Les militaires peuvent exercer un droit de retrait en cas de danger grave et imminent pour leur vie ou leur santé, selon l’article R4123-57 du Code de la défense. Ce droit s’applique aux activités similaires à celles d’un personnel civil et doit être signalé à un supérieur. Toutefois, il ne doit pas créer de nouveaux risques pour autrui. Aucune sanction ni retenue sur solde ne peut être appliquée si le danger est avéré. Néanmoins, certaines missions liées à la défense ou à la sécurité peuvent restreindre son application.

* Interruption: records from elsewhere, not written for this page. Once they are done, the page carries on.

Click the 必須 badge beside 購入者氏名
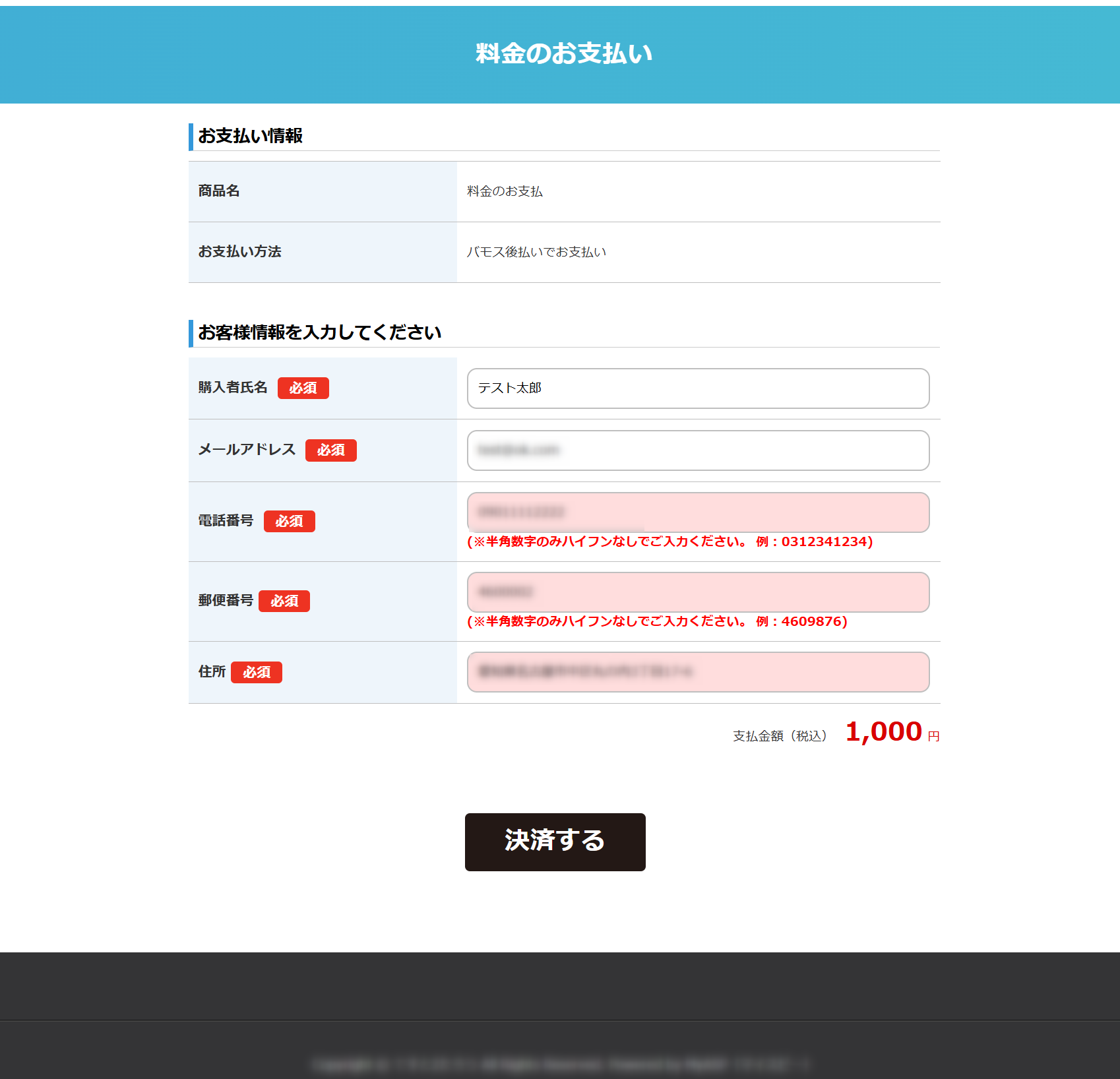 coord(303,388)
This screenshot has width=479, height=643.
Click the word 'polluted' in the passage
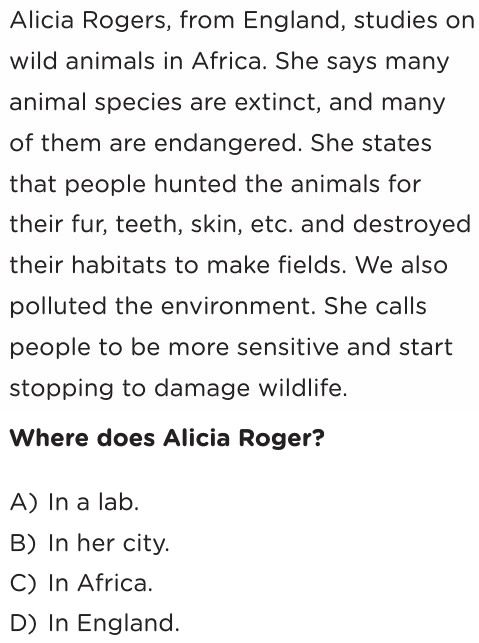pos(58,306)
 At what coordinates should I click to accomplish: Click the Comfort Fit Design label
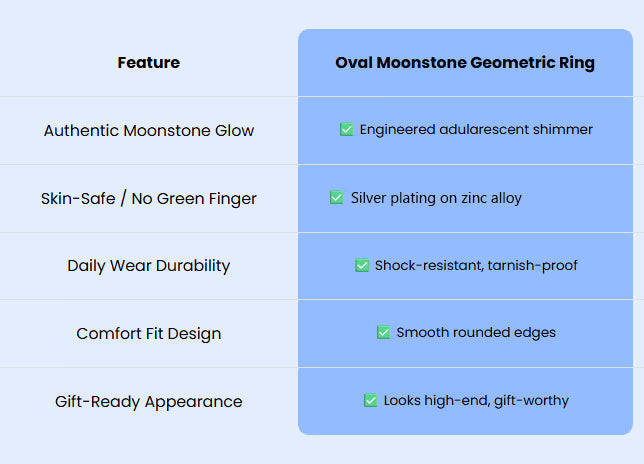[149, 334]
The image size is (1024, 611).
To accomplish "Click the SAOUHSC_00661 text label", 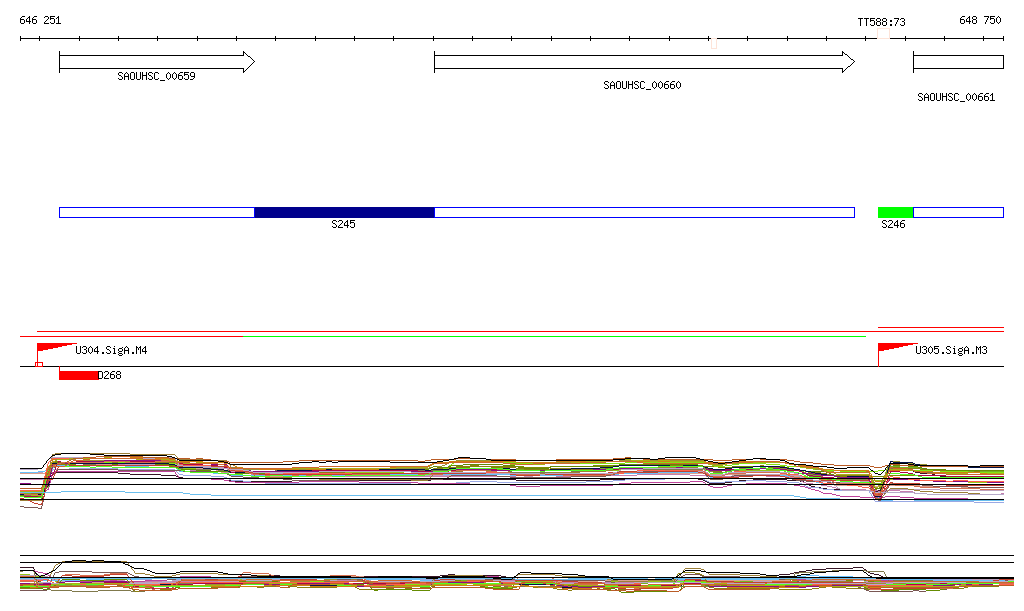I will pyautogui.click(x=956, y=97).
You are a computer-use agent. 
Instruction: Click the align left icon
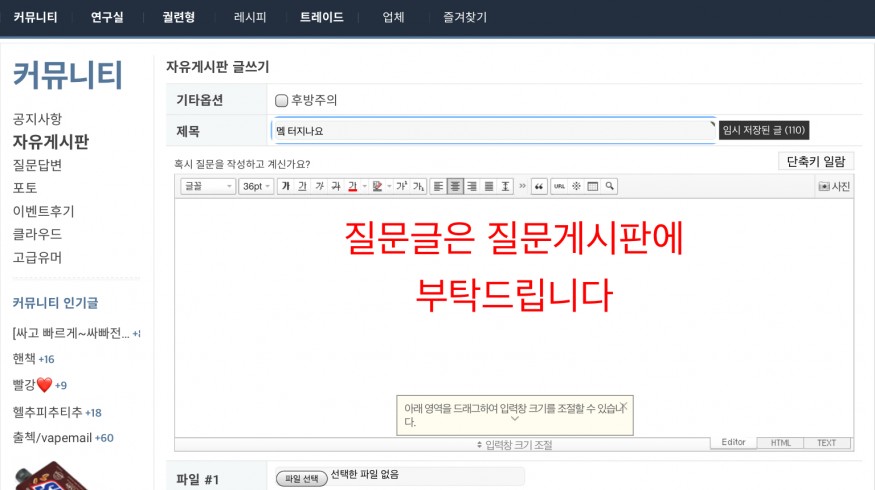tap(439, 186)
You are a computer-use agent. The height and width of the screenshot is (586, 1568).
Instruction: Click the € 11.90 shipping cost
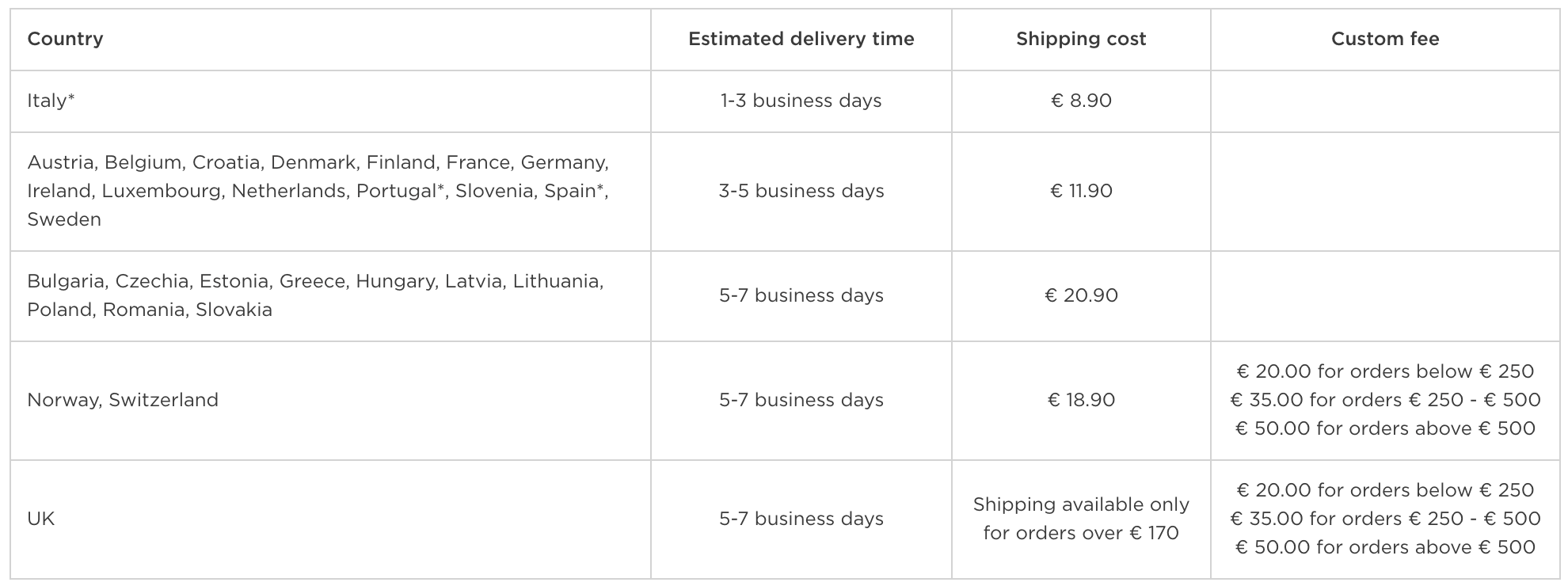(1081, 191)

Il convient de souligner que l’alinéa 7 de cet article indique que ce droit de retrait ne saurait s’exercer dans « une activité relevant des particularités mentionnées à l’article R4123-54 ». Autrement dit, lorsqu'une activité est liée aux missions de défense nationale, de sécurité intérieure ou de sécurité civile, les contraintes opérationnelles priment. L'autorité d'emploi doit veiller à la sécurité et à la santé physique et mentale des militaires, en adaptant les mesures de protection à l'environnement spécifique de la mission. De même, un civil réquisitionné pourrait voir son droit de retrait limité en raison de ces impératifs, bien que des ajustements doivent être faits pour garantir sa sécurité.
Il est légitime de s'interroger sur le statut du civil réquisitionné : Adopte-t-il le statut militaire et peut-il exercer un droit de retrait, tel que prévu par le Code de la défense ? La réquisition, en tant qu'outil de mobilisation des ressources, repose sur un équilibre délicat entre l'intérêt général et la protection des droits individuels. Si le civil réquisitionné n'adopte pas un statut militaire, il est soumis à des obligations qui limitent l'exercice de droits comme celui de retrait. Ce point soulève des questions quant à la clarté des textes et la protection des réquisitionnés dans les situations de crise.